Start of DATASET ENTRIES

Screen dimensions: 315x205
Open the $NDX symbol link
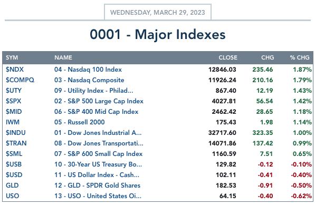15,70
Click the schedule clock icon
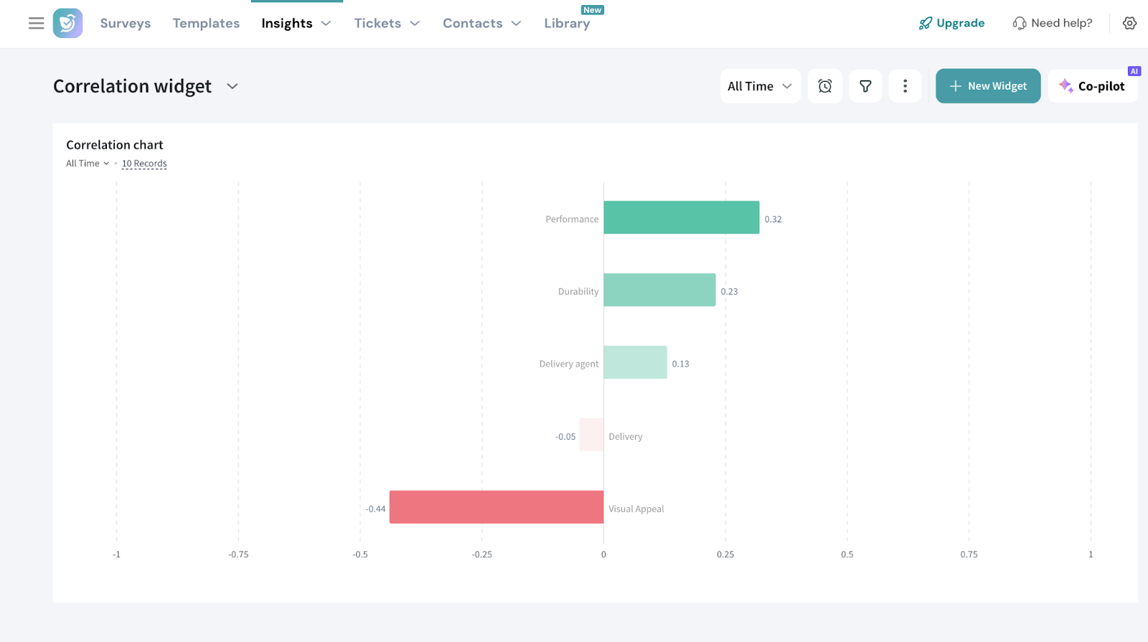This screenshot has width=1148, height=642. coord(824,86)
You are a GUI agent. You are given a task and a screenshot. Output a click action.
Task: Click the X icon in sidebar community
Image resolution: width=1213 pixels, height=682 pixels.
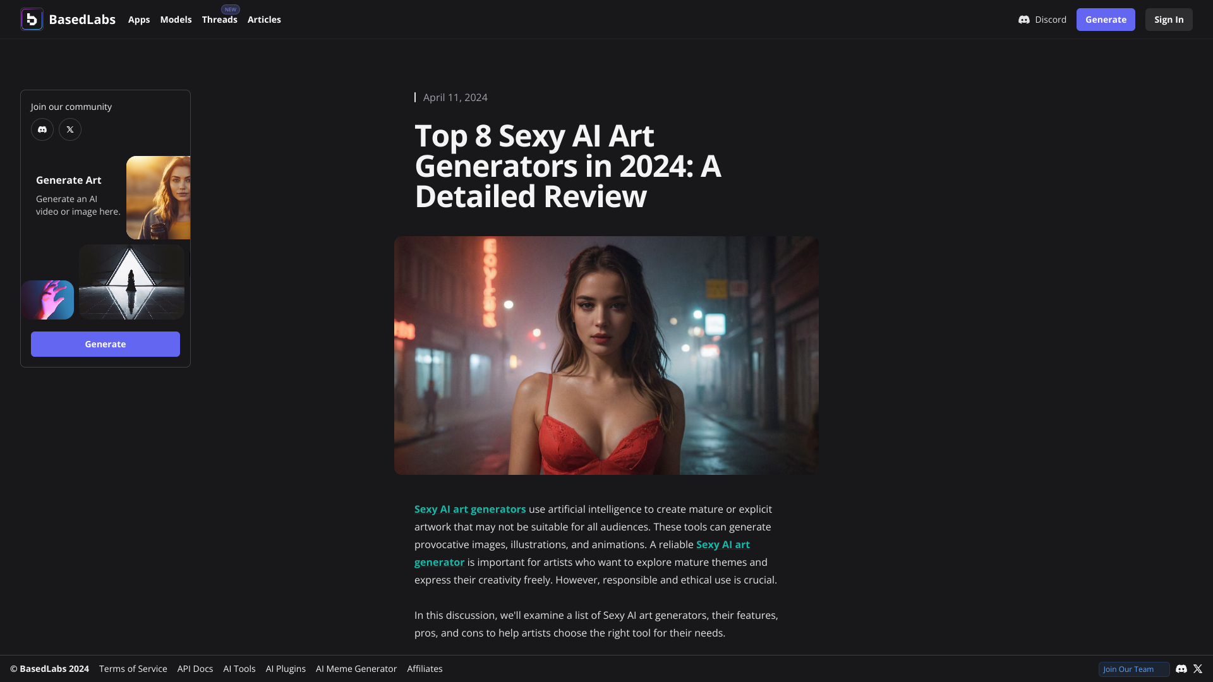(x=70, y=129)
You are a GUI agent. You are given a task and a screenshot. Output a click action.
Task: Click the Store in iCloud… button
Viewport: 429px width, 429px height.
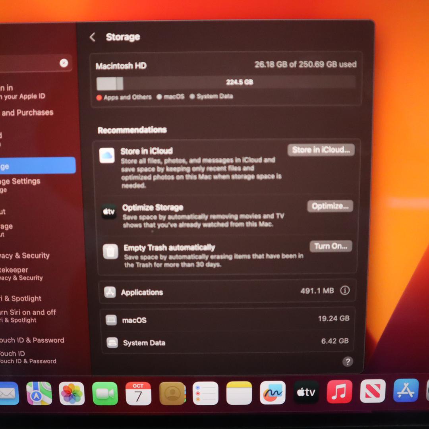click(321, 150)
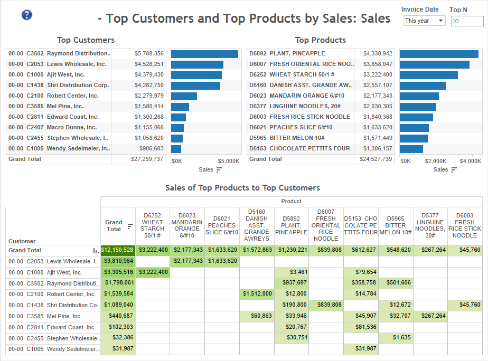This screenshot has height=361, width=488.
Task: Click the Top N input field
Action: click(x=466, y=21)
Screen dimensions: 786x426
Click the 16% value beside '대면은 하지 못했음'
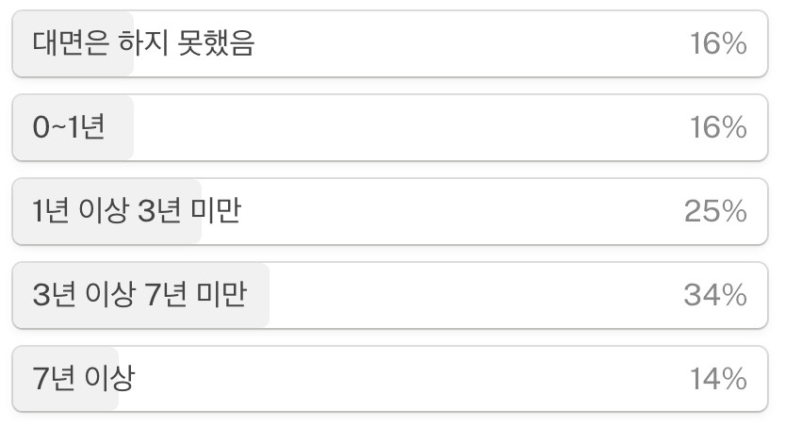718,43
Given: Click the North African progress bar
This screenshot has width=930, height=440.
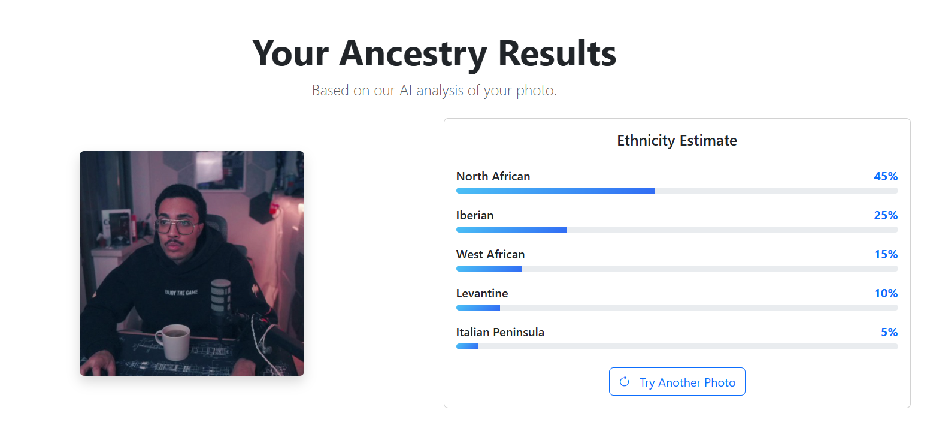Looking at the screenshot, I should tap(677, 191).
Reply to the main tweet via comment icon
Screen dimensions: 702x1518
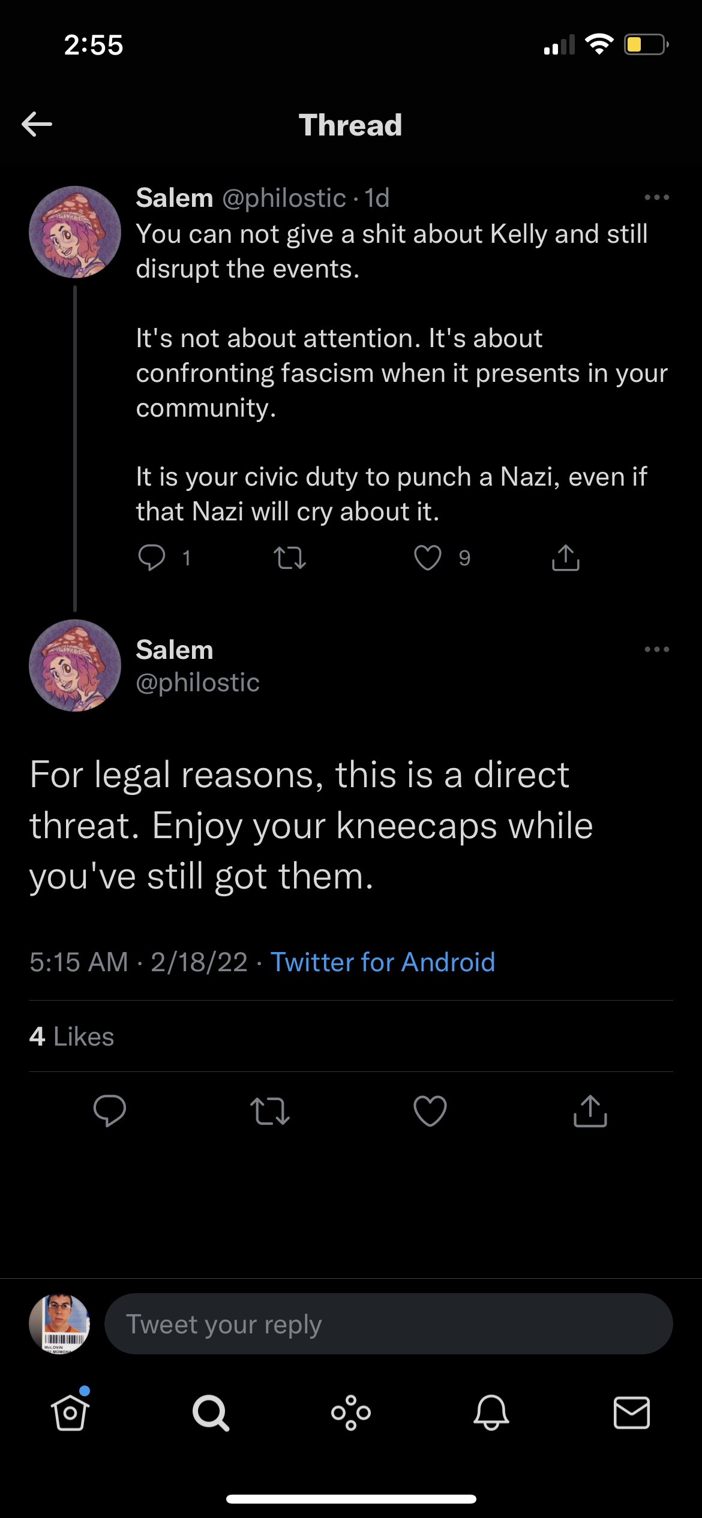pyautogui.click(x=110, y=1110)
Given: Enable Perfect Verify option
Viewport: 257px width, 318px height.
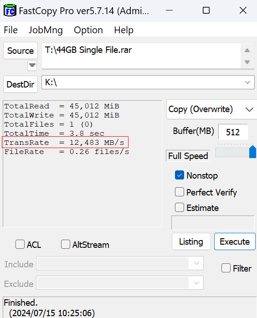Looking at the screenshot, I should click(180, 192).
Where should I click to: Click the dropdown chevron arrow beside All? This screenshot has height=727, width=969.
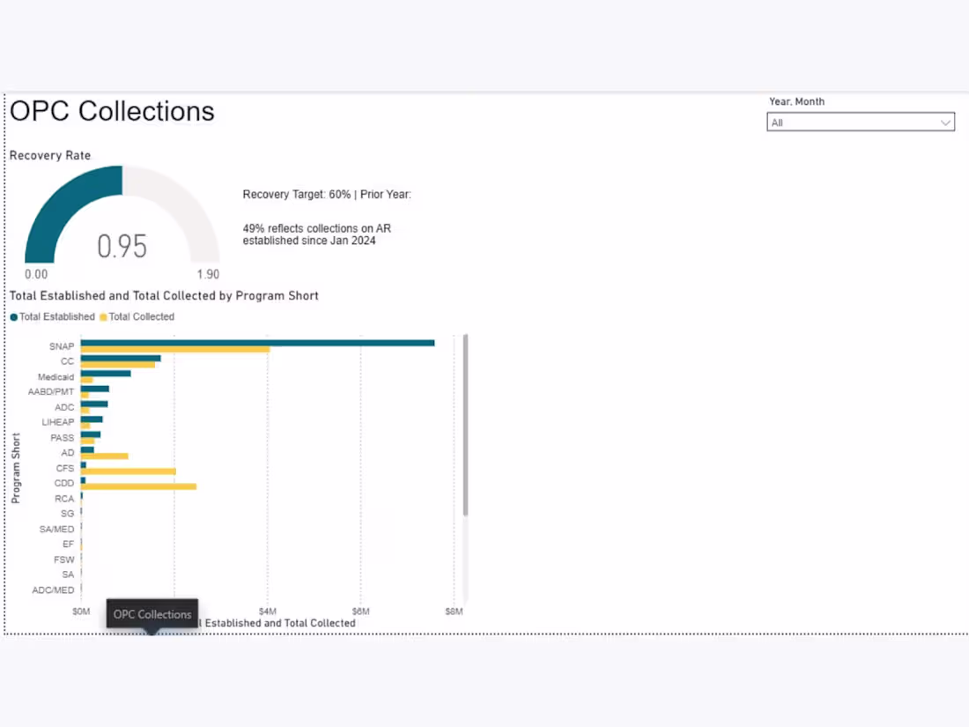(945, 122)
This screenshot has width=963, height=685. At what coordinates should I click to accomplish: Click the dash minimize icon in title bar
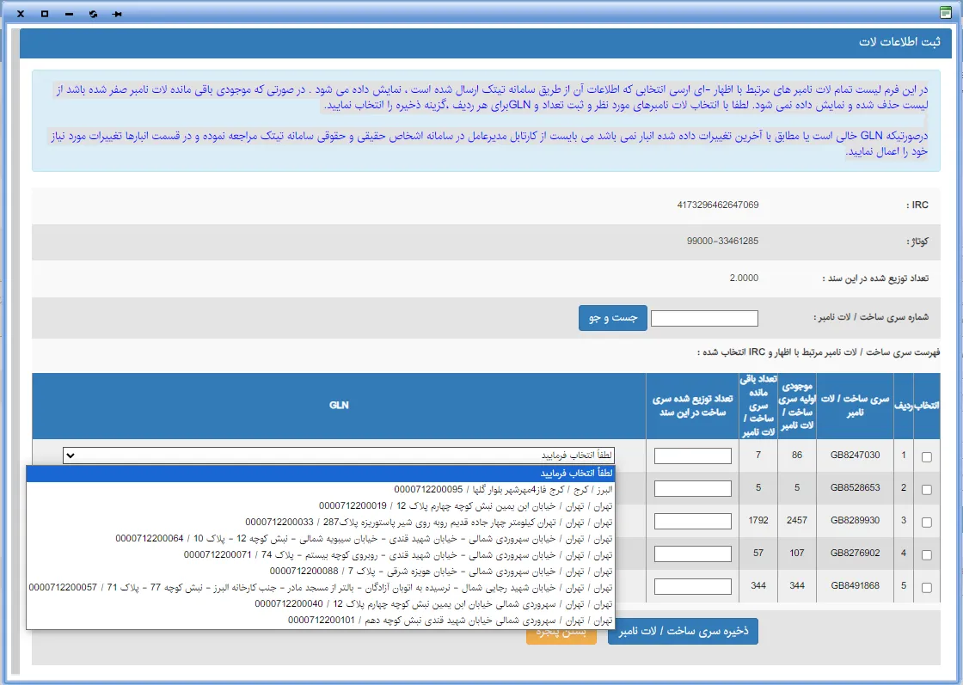[69, 14]
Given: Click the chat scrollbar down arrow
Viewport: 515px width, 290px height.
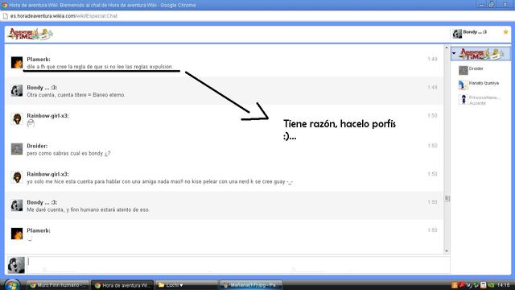Looking at the screenshot, I should (x=447, y=251).
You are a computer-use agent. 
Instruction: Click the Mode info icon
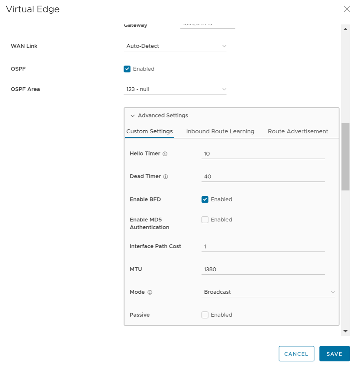[x=150, y=292]
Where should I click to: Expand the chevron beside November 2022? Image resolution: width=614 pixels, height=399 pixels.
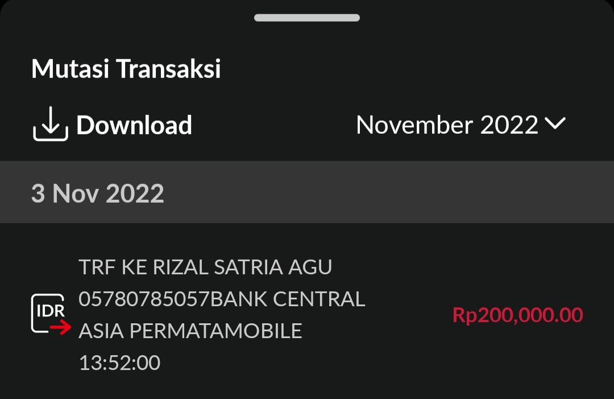tap(555, 124)
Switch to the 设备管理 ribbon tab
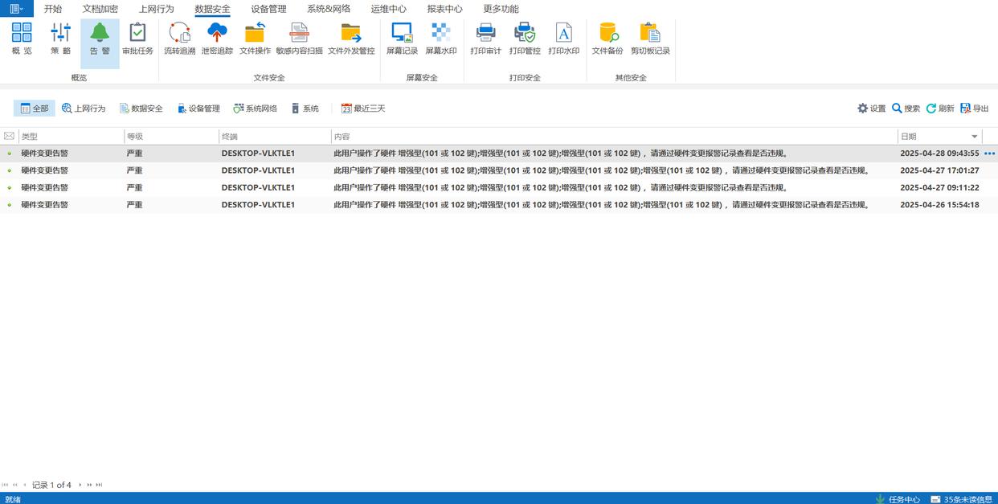This screenshot has height=504, width=998. pos(268,9)
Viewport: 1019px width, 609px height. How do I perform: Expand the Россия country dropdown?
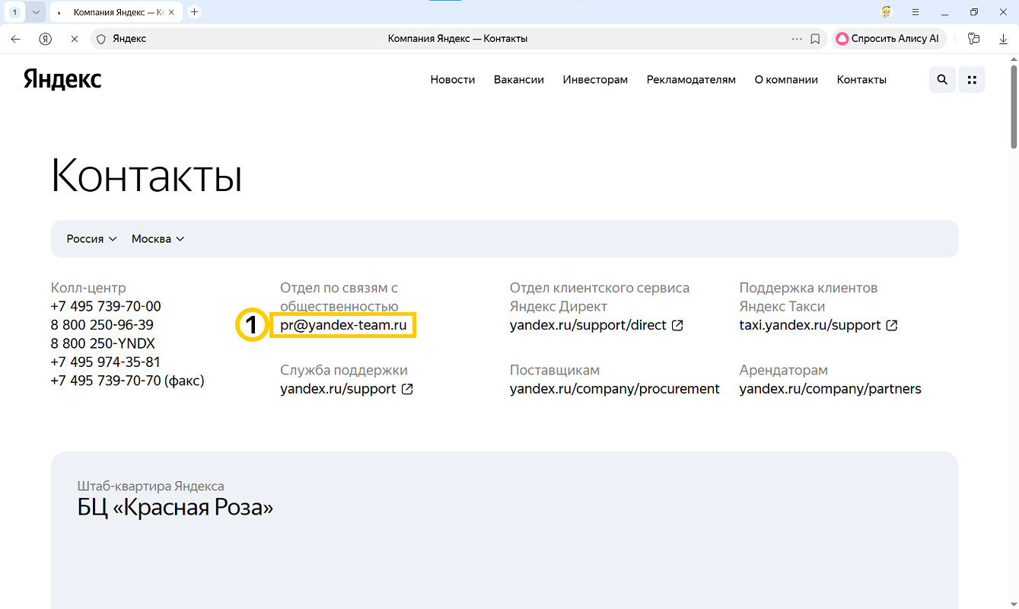[x=91, y=239]
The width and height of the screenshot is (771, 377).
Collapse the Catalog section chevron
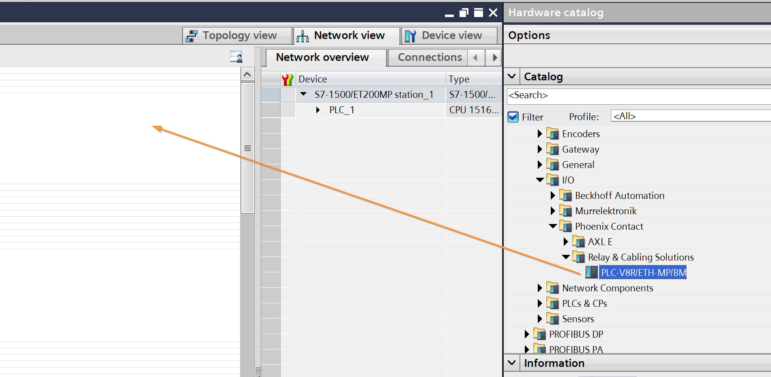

End of DATASET ENTRIES

WHAT IS BEING ASKED: All entries above are to be reproduced exactly, with no pictures.

EXERCISE ANSWER:
Screen dimensions: 315x205
Open the $NDX symbol link
15,70
Click the schedule clock icon
This screenshot has width=1148, height=642. coord(824,86)
You are a GUI agent. You are given a task and a screenshot. Output a click action.
Task: Click the X icon in sidebar community
Image resolution: width=1213 pixels, height=682 pixels.
(x=70, y=129)
You are a GUI agent. You are given a task and a screenshot. Output a click action.
Task: Click the Store in iCloud… button
Viewport: 429px width, 429px height.
click(321, 150)
This screenshot has height=361, width=488.
Task: Click the Top N input field
Action: click(x=466, y=21)
Screen dimensions: 786x426
Click the 16% value beside '대면은 하지 못했음'
718,43
Given: Click the North African progress bar
This screenshot has width=930, height=440.
Looking at the screenshot, I should tap(677, 191).
Reply to the main tweet via comment icon
Screen dimensions: 702x1518
pyautogui.click(x=110, y=1110)
Given: Enable Perfect Verify option
Viewport: 257px width, 318px height.
Looking at the screenshot, I should click(180, 192).
Where should I click to: Click the dropdown chevron arrow beside All? This screenshot has height=727, width=969.
(945, 122)
This screenshot has width=963, height=685. At what coordinates should I click to accomplish: Click the dash minimize icon in title bar
[69, 14]
Given: Click the chat scrollbar down arrow
Viewport: 515px width, 290px height.
Looking at the screenshot, I should (x=447, y=251).
You are a computer-use agent. 
Instruction: Click the Mode info icon
[x=150, y=292]
Where should I click to: Expand the chevron beside November 2022? Image resolution: width=614 pixels, height=399 pixels.
tap(555, 124)
Switch to the 设备管理 ribbon tab
This screenshot has height=504, width=998. pos(268,9)
Viewport: 1019px width, 609px height. How do I perform: Expand the Россия country dropdown?
[x=91, y=239]
The width and height of the screenshot is (771, 377).
Collapse the Catalog section chevron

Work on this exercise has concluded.